Several Federal Reserve (Fed) officials, and a few foreign central bankers, will meet for their traditional August gathering in Jackson Hole, Wyoming, on 24–26 August. Fed Chair Janet Yellen will give the opening speech on Friday (08:00 local time, 16:00 Geneva), but with neither a Q&A session, nor a scheduled media briefing. Unlike her predecessor, Ben Bernanke, Yellen has put less emphasis on Jackson Hole as a back-from-summer communication method, preferring instead to go there for what it has been since Paul Volcker’s era at the Fed – merely a research seminar for central bankers. Wall Street economists are no longer invited, for instance.
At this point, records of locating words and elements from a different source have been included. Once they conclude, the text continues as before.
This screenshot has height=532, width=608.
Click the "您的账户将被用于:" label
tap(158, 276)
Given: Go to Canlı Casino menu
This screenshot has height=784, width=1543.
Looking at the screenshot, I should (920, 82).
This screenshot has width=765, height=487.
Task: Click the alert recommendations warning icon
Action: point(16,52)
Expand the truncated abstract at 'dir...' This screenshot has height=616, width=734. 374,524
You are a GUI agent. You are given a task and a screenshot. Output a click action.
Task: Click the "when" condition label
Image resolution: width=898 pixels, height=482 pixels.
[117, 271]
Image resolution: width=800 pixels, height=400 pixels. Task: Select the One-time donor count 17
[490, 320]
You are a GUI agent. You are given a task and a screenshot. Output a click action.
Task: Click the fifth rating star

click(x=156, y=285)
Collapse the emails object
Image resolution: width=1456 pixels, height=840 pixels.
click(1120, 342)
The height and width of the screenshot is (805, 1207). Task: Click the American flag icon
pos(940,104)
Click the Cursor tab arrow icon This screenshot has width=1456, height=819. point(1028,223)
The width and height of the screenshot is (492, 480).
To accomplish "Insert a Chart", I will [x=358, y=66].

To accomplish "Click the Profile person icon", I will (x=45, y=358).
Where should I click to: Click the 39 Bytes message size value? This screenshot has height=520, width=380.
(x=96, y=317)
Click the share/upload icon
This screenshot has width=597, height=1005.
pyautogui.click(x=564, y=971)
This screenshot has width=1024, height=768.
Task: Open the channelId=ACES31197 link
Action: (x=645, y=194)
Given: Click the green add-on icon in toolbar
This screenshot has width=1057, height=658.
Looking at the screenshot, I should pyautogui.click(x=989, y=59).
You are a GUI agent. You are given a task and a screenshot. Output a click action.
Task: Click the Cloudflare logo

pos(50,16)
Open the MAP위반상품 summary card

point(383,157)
The meeting takes place amid an acute dilemma for the Fed. Despite a few Fed rate hikes since end-2015, financial conditions have remained very loose. High asset prices are worrying Fed officials, and also the influential Fed staff. However, inflation remains stubbornly low, which significantly constrains the Fed’s freedom of action. In recent years, Yellen would argue that financial regulation must be kept tight to avoid asset-price bubbles, while monetary policy should stay loose to help kick-start the economy. But now, with an unemployment rate below the Fed’s “longer-run” rate of 4.6%, she is more open to the idea of continuing the gradual normalisation in rates. Influential New York Fed president Bill Dudley spoke in a similar vein lately, ignoring recent low inflation prints while hinting at a hike in December.
With loose financial conditions front-and-centre right now at the Fed, we think it will go ahead with announcing plans to shrink the balance sheet at the September meeting, and hike rates at the December meeting.